The Old Murroe School was also in operation and would have been providing education to the children in its area in the early 1900’s, with the new school being built and opened in the 1960s.  and like all schools at the time pupils would be absent from school when the hard work had to be done on the farm.  

Among the other schools in the area were at Roshine which has closed and Kildarragh which only closed in the 1980’s when its pupils moved to Creeslough.

Around this same time, the Ballymore School would have been providing education to all the children in the area and among those who would have attended in the early 1920’s would have been the late Bridget McBride from Knocknafaugher who only passed away recently. The School at Ballymore continued to educate the children of the area until Faugher NS was opened. 
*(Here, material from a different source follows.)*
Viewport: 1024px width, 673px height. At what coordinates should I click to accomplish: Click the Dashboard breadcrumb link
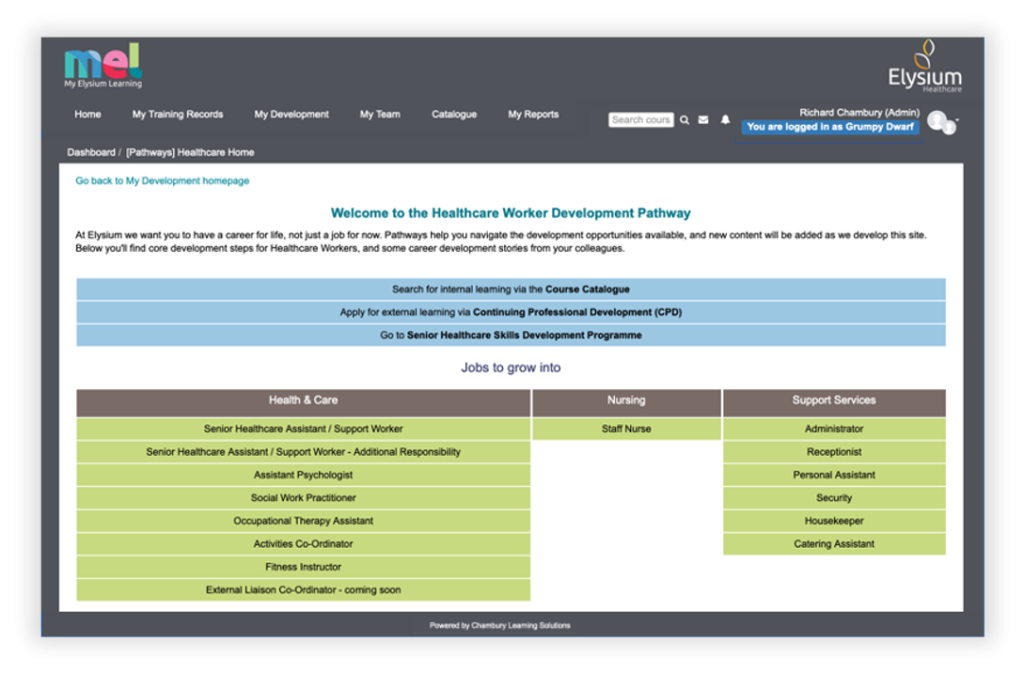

Like Ballymore, Faugher NS continues to provide education for the children of the area and this is due in no small way to the campaign led by the parents in the 1980’s to keep the school open when plans were made to close the school and move their pupils elsewhere.

Ireland was largely a rural economy back then and the horses and carts were the driving force on the farms and the hiring fairs were still a fact of life which saw many children take the train to Letterkenny to be hired in the agricultural heartland of the Laggan and elsewhere.  The impact on this is that a lot of children would be absent from these schools to help with the farmwork. 

This is just a small history of some of the schools in the area and things have certainly changed in the past 100 years. Those at school back then just at the start of the Irish Free State could hardly have thought that in a few short months a Civil War would have broken out and only seventeen years later would find themselves in ‘The Emergency’ as the Second World War was known here would break out and they would certainly not have known about the technological advances which would take place during their lifetime and change their lives forever.